The Linux terminal settings are various. Environment variables control character sets or character encoding. These also include control characters such as cursor keys or the tabulator key. Many settings are made through environment variables in the shell. For remote access, for example. Putty offers default settings for access. Changing the settings has no effect. In fact, cursor keys and tabulators work in bash. However, if you open the Spark shell (in the container) from here, the problems described at the beginning occur.

JLine settings

The next starting point for restriction is the JLine library. Scala and thus also spark-shell use this extension for the interactive shell. Various terminal emulations are given as parameters in the command line. Unfortunately, all settings remain ineffective here as well. Completion still does not work.

Loading external packages

Independently of the ones described, another problem occurs.
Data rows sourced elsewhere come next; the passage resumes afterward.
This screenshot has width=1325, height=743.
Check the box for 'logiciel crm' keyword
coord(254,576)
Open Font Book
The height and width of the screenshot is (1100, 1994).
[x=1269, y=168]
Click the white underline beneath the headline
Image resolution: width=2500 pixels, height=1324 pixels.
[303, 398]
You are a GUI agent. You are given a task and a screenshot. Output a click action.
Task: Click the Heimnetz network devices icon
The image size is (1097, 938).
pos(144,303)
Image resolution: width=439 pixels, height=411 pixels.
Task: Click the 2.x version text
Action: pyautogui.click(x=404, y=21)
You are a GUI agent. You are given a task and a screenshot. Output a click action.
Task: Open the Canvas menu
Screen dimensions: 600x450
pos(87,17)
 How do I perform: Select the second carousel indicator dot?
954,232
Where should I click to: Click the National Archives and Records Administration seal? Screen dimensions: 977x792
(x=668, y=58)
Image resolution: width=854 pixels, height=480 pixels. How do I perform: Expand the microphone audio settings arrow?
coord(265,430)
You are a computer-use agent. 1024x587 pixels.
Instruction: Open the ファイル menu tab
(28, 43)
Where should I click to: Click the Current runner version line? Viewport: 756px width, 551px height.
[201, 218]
The spark-shell allows loading external artifacts by setting the –packages option in the command line. While the option does its job in the locally installed Spark, errors occur in the Docker container. In the container, the output indicates missing access rights in the file system. Initially, no connection is seen between the two problems.

Analyzing the Problem

On closer examination, the connection between the two problems becomes clear. The files from the Spark installation are stored with root privileges. Both the folder itself and all the files it contains belong to the root user. The container itself is executed with another user. This user lacks the right to create a folder in the working directory:
  • When started, spark-shell creates a folder ./tmp in the current directory. This is not possible due to a lack of rights. As a result, the creation fails. The spark shell starts and the completion is faulty. Apache Spark shell autocomplete is broken.
  • The situation is similar to the external packages. Here, a folder ./ivy is created in the current directory. This fails due to missing rights in the file system. When loading the artifacts, an exception occurs and the artifacts are missing in the shell.

Conclusion

The error can be traced in the project’s issue tracker. It is recorded under #85 and described with detailed terminal output. Finally, it is confirmed as an error and a bug fix is created.
The error analysis was not easy, all clues pointed to the shell environment or the terminal settings. In the end, however, it was only missing access rights. Starting with root privileges is a temporary workaround, but with the new fix, the Spark Shell can now be run in userspace again.